— Problem to solve —
Output, exactly and in full, the entries that appear below.
####
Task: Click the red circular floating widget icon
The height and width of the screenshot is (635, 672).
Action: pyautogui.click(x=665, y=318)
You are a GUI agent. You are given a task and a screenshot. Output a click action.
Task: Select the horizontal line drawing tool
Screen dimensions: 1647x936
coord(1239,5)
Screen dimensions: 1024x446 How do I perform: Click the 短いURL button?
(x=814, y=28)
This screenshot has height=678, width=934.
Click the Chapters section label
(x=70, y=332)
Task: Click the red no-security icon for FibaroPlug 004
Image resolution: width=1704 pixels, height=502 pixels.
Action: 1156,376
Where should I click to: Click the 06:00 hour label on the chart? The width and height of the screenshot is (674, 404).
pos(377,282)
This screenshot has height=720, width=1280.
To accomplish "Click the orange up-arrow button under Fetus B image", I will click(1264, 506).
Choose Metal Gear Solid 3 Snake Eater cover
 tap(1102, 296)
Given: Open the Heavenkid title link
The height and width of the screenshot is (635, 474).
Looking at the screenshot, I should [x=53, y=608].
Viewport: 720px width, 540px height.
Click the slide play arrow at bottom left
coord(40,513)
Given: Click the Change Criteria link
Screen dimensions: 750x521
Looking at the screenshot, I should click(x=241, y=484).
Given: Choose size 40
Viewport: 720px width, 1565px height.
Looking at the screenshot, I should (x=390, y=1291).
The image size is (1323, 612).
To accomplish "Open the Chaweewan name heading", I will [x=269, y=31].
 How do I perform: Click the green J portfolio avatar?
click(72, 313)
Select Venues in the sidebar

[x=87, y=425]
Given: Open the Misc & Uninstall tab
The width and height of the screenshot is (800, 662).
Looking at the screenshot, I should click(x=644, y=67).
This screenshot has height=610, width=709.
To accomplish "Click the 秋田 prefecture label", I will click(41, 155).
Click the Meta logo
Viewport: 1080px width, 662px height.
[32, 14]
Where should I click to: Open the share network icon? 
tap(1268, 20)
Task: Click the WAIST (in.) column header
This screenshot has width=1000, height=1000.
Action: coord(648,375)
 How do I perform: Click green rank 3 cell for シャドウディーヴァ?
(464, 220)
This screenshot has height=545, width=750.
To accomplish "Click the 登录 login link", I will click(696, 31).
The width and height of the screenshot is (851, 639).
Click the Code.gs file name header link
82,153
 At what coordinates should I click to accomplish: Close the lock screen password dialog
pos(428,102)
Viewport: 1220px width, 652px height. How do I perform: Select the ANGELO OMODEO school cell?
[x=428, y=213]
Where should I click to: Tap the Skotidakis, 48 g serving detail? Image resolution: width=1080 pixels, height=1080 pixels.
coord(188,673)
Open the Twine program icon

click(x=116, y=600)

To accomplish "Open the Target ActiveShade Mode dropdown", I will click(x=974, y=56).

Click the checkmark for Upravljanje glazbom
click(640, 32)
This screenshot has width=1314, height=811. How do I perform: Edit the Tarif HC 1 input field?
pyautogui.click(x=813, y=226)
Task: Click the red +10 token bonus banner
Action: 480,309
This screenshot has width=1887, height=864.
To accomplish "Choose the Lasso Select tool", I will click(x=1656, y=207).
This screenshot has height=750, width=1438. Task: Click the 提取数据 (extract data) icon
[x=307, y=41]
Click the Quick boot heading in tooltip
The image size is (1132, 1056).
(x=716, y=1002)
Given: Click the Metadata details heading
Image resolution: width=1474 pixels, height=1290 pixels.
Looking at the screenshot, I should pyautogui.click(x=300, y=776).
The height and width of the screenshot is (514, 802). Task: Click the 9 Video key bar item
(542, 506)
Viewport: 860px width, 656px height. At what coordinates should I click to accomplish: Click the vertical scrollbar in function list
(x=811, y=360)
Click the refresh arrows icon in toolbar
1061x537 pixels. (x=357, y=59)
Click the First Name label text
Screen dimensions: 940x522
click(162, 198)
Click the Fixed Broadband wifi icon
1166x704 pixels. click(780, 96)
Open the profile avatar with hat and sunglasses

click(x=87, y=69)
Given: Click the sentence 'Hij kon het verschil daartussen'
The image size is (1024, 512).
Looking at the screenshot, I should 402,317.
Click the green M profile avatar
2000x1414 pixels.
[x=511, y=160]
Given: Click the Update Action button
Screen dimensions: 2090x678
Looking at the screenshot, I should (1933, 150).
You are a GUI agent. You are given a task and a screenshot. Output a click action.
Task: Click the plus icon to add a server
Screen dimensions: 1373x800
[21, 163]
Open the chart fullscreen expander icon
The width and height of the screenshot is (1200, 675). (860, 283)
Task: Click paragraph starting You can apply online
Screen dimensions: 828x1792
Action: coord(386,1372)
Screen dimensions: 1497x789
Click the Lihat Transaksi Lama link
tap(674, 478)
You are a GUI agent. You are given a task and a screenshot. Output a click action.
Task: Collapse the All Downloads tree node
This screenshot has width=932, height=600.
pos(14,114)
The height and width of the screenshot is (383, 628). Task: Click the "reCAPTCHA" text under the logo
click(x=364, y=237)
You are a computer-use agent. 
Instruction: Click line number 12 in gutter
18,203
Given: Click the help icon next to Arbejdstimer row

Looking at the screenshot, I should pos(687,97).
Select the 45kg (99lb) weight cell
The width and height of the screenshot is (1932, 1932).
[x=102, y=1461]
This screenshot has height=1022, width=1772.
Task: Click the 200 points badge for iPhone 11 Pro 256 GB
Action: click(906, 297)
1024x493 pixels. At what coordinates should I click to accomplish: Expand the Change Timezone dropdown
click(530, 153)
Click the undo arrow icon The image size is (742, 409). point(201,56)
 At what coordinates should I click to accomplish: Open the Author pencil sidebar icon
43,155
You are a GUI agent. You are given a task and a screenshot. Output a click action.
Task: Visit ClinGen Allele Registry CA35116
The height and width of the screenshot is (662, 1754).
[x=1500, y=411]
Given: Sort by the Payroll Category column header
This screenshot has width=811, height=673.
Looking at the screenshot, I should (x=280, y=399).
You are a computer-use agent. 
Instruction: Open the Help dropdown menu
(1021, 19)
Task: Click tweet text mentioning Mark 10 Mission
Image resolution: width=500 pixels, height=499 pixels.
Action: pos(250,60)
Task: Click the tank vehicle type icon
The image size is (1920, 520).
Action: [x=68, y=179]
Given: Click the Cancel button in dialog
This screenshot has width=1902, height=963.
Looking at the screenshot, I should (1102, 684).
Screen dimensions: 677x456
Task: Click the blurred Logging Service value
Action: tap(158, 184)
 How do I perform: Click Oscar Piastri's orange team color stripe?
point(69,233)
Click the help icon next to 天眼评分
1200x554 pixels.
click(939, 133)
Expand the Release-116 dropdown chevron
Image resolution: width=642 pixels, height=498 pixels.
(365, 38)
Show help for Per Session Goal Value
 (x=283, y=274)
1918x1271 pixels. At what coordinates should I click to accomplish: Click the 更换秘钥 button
####
— Task solution —
Task: Click the red circular floating widget icon
The height and width of the screenshot is (635, 672).
Action: pyautogui.click(x=665, y=318)
You are a GUI agent. You are given a task and a screenshot. Output a click action.
Task: Select the horizontal line drawing tool
Screen dimensions: 1647x936
coord(1239,5)
Screen dimensions: 1024x446 How do I perform: Click the 短いURL button?
(x=814, y=28)
This screenshot has height=678, width=934.
Click the Chapters section label
(x=70, y=332)
Task: Click the red no-security icon for FibaroPlug 004
Image resolution: width=1704 pixels, height=502 pixels.
Action: 1156,376
Where should I click to: Click the 06:00 hour label on the chart? The width and height of the screenshot is (674, 404).
pos(377,282)
This screenshot has height=720, width=1280.
To accomplish "Click the orange up-arrow button under Fetus B image", I will click(1264, 506).
Choose Metal Gear Solid 3 Snake Eater cover
 tap(1102, 296)
Given: Open the Heavenkid title link
The height and width of the screenshot is (635, 474).
Looking at the screenshot, I should [x=53, y=608].
Viewport: 720px width, 540px height.
Click the slide play arrow at bottom left
coord(40,513)
Given: Click the Change Criteria link
Screen dimensions: 750x521
Looking at the screenshot, I should click(x=241, y=484).
Given: Choose size 40
Viewport: 720px width, 1565px height.
Looking at the screenshot, I should (x=390, y=1291).
The image size is (1323, 612).
To accomplish "Open the Chaweewan name heading", I will [x=269, y=31].
 How do I perform: Click the green J portfolio avatar?
click(72, 313)
Select Venues in the sidebar

[x=87, y=425]
Given: Open the Misc & Uninstall tab
The width and height of the screenshot is (800, 662).
Looking at the screenshot, I should click(x=644, y=67).
This screenshot has height=610, width=709.
To accomplish "Click the 秋田 prefecture label", I will click(41, 155).
Click the Meta logo
Viewport: 1080px width, 662px height.
[32, 14]
Where should I click to: Open the share network icon? 
tap(1268, 20)
Task: Click the WAIST (in.) column header
This screenshot has width=1000, height=1000.
Action: coord(648,375)
 How do I perform: Click green rank 3 cell for シャドウディーヴァ?
(464, 220)
This screenshot has height=545, width=750.
To accomplish "Click the 登录 login link", I will click(696, 31).
The width and height of the screenshot is (851, 639).
Click the Code.gs file name header link
82,153
 At what coordinates should I click to accomplish: Close the lock screen password dialog
pos(428,102)
Viewport: 1220px width, 652px height. How do I perform: Select the ANGELO OMODEO school cell?
[x=428, y=213]
Where should I click to: Tap the Skotidakis, 48 g serving detail? Image resolution: width=1080 pixels, height=1080 pixels.
coord(188,673)
Open the Twine program icon

click(x=116, y=600)

To accomplish "Open the Target ActiveShade Mode dropdown", I will click(x=974, y=56).

Click the checkmark for Upravljanje glazbom
click(640, 32)
This screenshot has width=1314, height=811. How do I perform: Edit the Tarif HC 1 input field?
pyautogui.click(x=813, y=226)
Task: Click the red +10 token bonus banner
Action: 480,309
This screenshot has width=1887, height=864.
To accomplish "Choose the Lasso Select tool", I will click(x=1656, y=207).
This screenshot has height=750, width=1438. Task: Click the 提取数据 (extract data) icon
[x=307, y=41]
Click the Quick boot heading in tooltip
The image size is (1132, 1056).
(x=716, y=1002)
Given: Click the Metadata details heading
Image resolution: width=1474 pixels, height=1290 pixels.
Looking at the screenshot, I should pyautogui.click(x=300, y=776).
The height and width of the screenshot is (514, 802). Task: Click the 9 Video key bar item
(542, 506)
Viewport: 860px width, 656px height. At what coordinates should I click to accomplish: Click the vertical scrollbar in function list
(x=811, y=360)
Click the refresh arrows icon in toolbar
1061x537 pixels. (x=357, y=59)
Click the First Name label text
Screen dimensions: 940x522
click(162, 198)
Click the Fixed Broadband wifi icon
1166x704 pixels. click(780, 96)
Open the profile avatar with hat and sunglasses

click(x=87, y=69)
Given: Click the sentence 'Hij kon het verschil daartussen'
The image size is (1024, 512).
Looking at the screenshot, I should 402,317.
Click the green M profile avatar
2000x1414 pixels.
[x=511, y=160]
Given: Click the Update Action button
Screen dimensions: 2090x678
Looking at the screenshot, I should (1933, 150).
You are a GUI agent. You are given a task and a screenshot. Output a click action.
Task: Click the plus icon to add a server
Screen dimensions: 1373x800
[21, 163]
Open the chart fullscreen expander icon
The width and height of the screenshot is (1200, 675). (860, 283)
Task: Click paragraph starting You can apply online
Screen dimensions: 828x1792
Action: coord(386,1372)
Screen dimensions: 1497x789
Click the Lihat Transaksi Lama link
tap(674, 478)
You are a GUI agent. You are given a task and a screenshot. Output a click action.
Task: Collapse the All Downloads tree node
This screenshot has width=932, height=600.
pos(14,114)
The height and width of the screenshot is (383, 628). Task: Click the "reCAPTCHA" text under the logo
click(x=364, y=237)
You are a computer-use agent. 
Instruction: Click line number 12 in gutter
18,203
Given: Click the help icon next to Arbejdstimer row

Looking at the screenshot, I should pos(687,97).
Select the 45kg (99lb) weight cell
The width and height of the screenshot is (1932, 1932).
[x=102, y=1461]
This screenshot has height=1022, width=1772.
Task: Click the 200 points badge for iPhone 11 Pro 256 GB
Action: click(906, 297)
1024x493 pixels. At what coordinates should I click to accomplish: Expand the Change Timezone dropdown
click(530, 153)
Click the undo arrow icon The image size is (742, 409). point(201,56)
 At what coordinates should I click to accomplish: Open the Author pencil sidebar icon
43,155
You are a GUI agent. You are given a task and a screenshot. Output a click action.
Task: Visit ClinGen Allele Registry CA35116
The height and width of the screenshot is (662, 1754).
[x=1500, y=411]
Given: Sort by the Payroll Category column header
This screenshot has width=811, height=673.
Looking at the screenshot, I should (x=280, y=399).
You are a computer-use agent. 
Instruction: Open the Help dropdown menu
(1021, 19)
Task: Click tweet text mentioning Mark 10 Mission
Image resolution: width=500 pixels, height=499 pixels.
Action: pos(250,60)
Task: Click the tank vehicle type icon
The image size is (1920, 520).
Action: [x=68, y=179]
Given: Click the Cancel button in dialog
This screenshot has width=1902, height=963.
Looking at the screenshot, I should (1102, 684).
Screen dimensions: 677x456
Task: Click the blurred Logging Service value
Action: tap(158, 184)
 How do I perform: Click Oscar Piastri's orange team color stripe?
point(69,233)
Click the help icon next to 天眼评分
1200x554 pixels.
click(939, 133)
Expand the Release-116 dropdown chevron
Image resolution: width=642 pixels, height=498 pixels.
(365, 38)
Show help for Per Session Goal Value
 (x=283, y=274)
1918x1271 pixels. At what coordinates should I click to accomplish: Click the 更换秘钥 button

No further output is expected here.